Of course, she hadn’t “invented” anything. It all felt very real. And in the moment she bought into her personalized thoughts, it was real.
But it was personal because her thoughts made it personal.
And most of those thoughts were backed up by assumptions and beliefs that she hadn’t taken the time to really investigate.
Michaela’s reframed thoughts were very different. They were less certain, more flexible. They were friendlier. They didn’t have as many assumptions built into them. And because they were so much more open to possibility, they were much less about her — far less personal. Which made them way less painful. If they weren’t exclusively about her, then they couldn’t “assail” her anymore.
I emailed Michaela about a month later to ask how things were going. She wrote me back immediately. “So so so much better,” she responded.
Armed with her reframed beliefs, she said, she new had a roadmap for her interactions.
The next time Chelsea snapped, she noticed her mind assuming that it was about her. She would work back through this exercise in her head, and remember the ways in which she made Chelsea’s behavior personal. Eventually, she was able to jump straight to that non-personal place, just by remembering that she had already done the work. She still felt pangs of anxiety, but they weren’t nearly as constant or acute.

☆ ☆ ☆ ☆ ☆ ☆ ☆

Write what comes next in the passage about Michaela's reframed thoughts, starting after its last sentence. The data has no connection to the passage about Michaela's reframed thoughts.

# Dataset content:
☆ ☆ ☆ ☆ ☆ ☆ ☆

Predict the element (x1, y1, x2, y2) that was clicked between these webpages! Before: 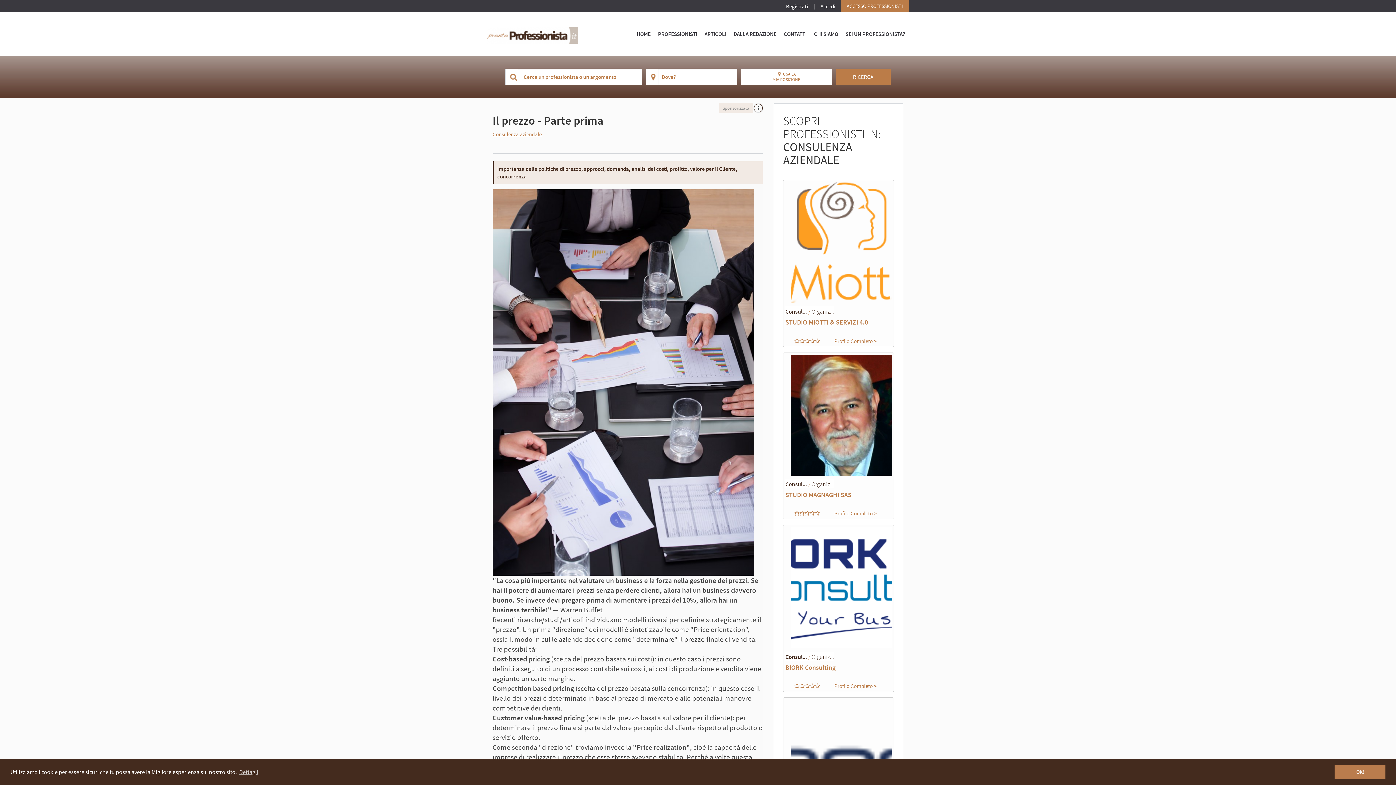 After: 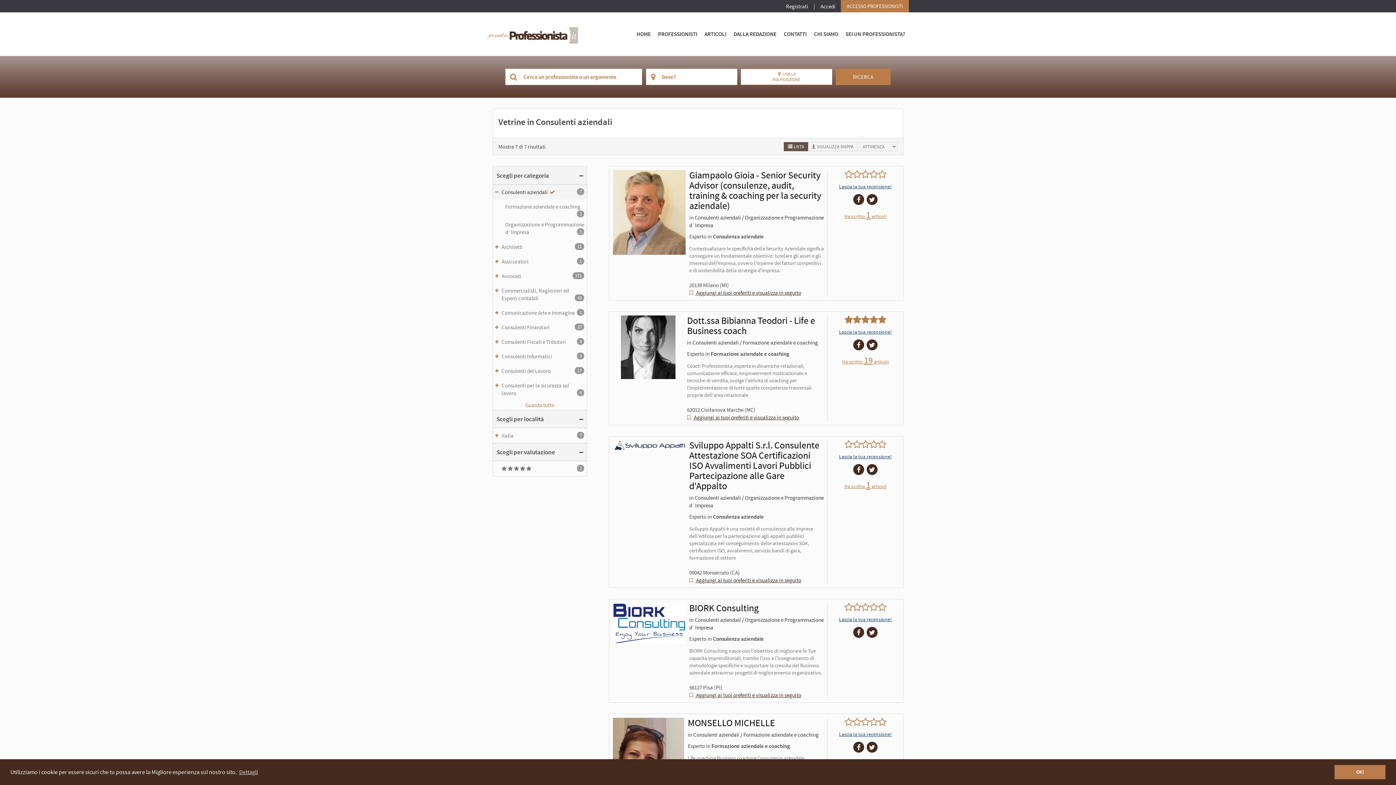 Action: bbox: (785, 308, 807, 315) label: Consul...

☆ ☆ ☆ ☆ ☆ ☆ ☆

# Answer to the task:
A few weeks later, after a particularly terse conversation, she finally got up the courage to ask Chelsea if she was mad at her.
Chelsea was stunned. “Of course not,” she said. “I’m just barely treading water and I’m way too tired to be nice all the time.” Michaela smiled in relief, almost amused to realize it wasn’t nearly as personal as she thought.
But when they talked it out, Chelsea did admit that she was, in fact, a little frustrated that Michaela looked so unhappy at work lately. Michaela explained that it might be because she assumed Chelsea’s feelings about her had changed.
Of course, neither knew that they were causing this reaction in the other, and they actually laughed about it later that day.
Michaela also says she has a healthier relationship to the company. She knows what she can control. She doesn’t project responsibility for more than she can handle. Her work became more focused, and the time she spent worrying about hypothetical concerns dwindled, making her happier, sharper and far more efficient.
At home, things with James improved, too.
Thought he didn’t solve his career woes immediately, she found that she was a more present, supportive partner when she wasn’t fixated on the idea that she had to be the one to figure out his path. He also found himself more willing to open up when he didn’t sense that his professional frustration created an additional burden for her.
That is how investigated thoughts and reframed beliefs can have ripple effects across all our relationships.
Our personalized thoughts ignite personalized thoughts in other people. Their personalized thoughts then reinforce our own. We unconsciously contribute to this highly personalized hall of mirrors all the time — until we stop to look at the beliefs that make it up.
Notice what you’re getting out of personalization.
When Michaela did the thought-investigation exercise above, she also learned something that surprised her: how badly she wanted to personalize those experiences.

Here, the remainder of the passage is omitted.